Data to examine Block Start

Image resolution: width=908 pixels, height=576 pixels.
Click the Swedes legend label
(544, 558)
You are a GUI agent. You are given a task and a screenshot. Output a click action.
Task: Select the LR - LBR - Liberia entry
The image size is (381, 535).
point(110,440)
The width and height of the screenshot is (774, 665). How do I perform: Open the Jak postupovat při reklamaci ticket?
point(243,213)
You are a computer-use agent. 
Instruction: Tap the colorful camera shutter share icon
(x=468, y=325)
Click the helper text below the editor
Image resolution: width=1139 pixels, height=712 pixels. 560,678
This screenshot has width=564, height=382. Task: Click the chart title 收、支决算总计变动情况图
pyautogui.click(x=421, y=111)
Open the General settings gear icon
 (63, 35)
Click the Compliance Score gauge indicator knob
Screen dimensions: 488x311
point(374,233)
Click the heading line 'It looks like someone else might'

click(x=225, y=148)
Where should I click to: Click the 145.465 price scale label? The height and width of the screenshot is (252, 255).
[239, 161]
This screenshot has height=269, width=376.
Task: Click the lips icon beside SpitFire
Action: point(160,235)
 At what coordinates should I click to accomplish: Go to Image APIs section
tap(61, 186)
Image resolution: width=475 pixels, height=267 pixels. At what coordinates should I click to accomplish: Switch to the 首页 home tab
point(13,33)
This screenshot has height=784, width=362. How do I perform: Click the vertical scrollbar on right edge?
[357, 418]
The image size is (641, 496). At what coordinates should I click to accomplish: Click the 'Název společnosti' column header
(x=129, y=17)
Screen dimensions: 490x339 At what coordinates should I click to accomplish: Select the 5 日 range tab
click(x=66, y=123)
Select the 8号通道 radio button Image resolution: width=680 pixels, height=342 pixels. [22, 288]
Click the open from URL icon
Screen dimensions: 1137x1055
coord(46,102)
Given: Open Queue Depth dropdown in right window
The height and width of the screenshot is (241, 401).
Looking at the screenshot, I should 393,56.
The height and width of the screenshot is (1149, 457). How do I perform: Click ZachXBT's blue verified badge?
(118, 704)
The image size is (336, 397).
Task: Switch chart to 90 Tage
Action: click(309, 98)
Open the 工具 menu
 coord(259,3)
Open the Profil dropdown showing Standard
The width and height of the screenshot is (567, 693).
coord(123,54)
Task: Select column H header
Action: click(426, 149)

Data to examine Block End

Exercise - Work out how many lines in this material include the word "agent", and reply with that number alone.

Answer for the task - 2